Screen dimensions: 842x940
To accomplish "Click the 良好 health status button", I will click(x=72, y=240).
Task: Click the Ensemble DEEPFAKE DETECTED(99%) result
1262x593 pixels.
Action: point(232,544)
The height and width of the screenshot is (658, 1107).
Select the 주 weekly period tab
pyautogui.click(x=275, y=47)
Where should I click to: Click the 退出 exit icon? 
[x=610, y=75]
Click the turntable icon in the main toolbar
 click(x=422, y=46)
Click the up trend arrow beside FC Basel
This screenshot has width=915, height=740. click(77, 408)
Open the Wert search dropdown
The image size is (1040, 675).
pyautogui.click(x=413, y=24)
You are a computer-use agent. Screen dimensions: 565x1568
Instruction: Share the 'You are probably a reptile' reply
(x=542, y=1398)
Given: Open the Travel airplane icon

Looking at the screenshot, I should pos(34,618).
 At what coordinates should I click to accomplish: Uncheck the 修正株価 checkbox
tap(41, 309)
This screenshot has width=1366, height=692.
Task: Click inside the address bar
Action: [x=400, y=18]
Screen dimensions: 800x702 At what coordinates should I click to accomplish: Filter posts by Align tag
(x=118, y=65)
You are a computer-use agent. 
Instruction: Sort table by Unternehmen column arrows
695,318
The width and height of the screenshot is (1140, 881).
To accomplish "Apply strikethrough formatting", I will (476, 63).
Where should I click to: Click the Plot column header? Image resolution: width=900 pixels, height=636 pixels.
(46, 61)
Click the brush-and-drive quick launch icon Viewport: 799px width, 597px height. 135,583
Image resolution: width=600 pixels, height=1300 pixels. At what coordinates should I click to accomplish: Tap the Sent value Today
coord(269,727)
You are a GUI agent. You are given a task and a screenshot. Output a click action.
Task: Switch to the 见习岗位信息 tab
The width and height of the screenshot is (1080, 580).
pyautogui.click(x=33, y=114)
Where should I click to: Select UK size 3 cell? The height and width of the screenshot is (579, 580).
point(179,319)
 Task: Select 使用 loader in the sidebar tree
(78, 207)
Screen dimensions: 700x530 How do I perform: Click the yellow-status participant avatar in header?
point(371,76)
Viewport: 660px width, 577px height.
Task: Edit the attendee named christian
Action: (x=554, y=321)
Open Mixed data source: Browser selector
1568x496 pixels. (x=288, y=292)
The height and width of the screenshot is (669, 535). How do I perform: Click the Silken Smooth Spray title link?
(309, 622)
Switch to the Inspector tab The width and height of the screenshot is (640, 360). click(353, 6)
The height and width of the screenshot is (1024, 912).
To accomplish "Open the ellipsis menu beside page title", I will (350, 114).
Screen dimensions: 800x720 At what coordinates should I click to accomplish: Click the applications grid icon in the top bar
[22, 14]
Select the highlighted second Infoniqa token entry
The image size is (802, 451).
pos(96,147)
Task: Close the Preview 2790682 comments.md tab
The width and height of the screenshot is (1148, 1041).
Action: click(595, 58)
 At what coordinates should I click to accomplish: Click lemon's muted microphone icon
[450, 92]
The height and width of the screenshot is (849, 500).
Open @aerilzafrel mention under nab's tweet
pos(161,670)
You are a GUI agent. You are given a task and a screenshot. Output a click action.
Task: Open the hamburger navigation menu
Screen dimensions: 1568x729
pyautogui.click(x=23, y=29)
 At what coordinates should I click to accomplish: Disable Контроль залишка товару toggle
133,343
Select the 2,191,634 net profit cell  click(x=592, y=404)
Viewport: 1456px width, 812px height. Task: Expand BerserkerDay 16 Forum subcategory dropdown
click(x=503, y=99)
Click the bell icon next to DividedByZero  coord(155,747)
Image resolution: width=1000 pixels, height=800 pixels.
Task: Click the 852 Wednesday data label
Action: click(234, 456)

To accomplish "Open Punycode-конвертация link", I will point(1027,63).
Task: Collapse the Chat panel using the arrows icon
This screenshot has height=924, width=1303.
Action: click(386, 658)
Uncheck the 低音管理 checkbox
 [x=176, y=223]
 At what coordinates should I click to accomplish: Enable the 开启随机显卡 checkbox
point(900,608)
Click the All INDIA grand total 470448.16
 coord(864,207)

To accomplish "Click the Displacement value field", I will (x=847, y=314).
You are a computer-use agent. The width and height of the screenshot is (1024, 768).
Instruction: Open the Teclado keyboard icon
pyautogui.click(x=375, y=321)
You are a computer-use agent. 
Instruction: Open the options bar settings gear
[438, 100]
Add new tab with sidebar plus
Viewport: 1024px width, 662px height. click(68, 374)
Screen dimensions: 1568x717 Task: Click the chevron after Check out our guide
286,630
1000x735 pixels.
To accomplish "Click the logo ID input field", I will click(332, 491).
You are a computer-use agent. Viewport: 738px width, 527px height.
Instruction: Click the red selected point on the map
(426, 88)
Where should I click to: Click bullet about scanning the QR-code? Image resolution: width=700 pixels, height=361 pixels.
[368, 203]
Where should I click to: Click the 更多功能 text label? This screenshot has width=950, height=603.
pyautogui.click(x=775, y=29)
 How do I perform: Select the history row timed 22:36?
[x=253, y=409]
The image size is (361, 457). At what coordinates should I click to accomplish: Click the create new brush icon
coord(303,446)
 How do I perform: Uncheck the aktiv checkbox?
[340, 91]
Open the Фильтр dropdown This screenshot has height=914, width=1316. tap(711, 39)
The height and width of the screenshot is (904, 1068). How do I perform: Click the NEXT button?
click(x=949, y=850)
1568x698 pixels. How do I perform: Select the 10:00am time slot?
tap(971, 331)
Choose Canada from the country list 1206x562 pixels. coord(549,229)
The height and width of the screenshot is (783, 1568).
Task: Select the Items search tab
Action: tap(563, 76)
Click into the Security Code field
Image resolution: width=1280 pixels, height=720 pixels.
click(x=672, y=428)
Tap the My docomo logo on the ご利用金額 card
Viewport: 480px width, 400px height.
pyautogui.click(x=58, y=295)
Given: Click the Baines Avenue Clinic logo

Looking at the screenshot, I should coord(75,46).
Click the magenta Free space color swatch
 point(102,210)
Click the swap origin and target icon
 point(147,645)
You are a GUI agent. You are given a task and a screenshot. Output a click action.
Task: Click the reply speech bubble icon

####################

▶ _WHAT YOU NEED TO DO_
Going through the data above, return each line with the word "computer".

▶ _WRITTEN SOLUTION_
You are a computer-use agent. Screen dimensions: 565x1568
You are a computer-use agent. 
You are a computer-use agent. The width and height of the screenshot is (1024, 768).
You are a computer-use agent. 
You are a computer-use agent. Viewport: 738px width, 527px height.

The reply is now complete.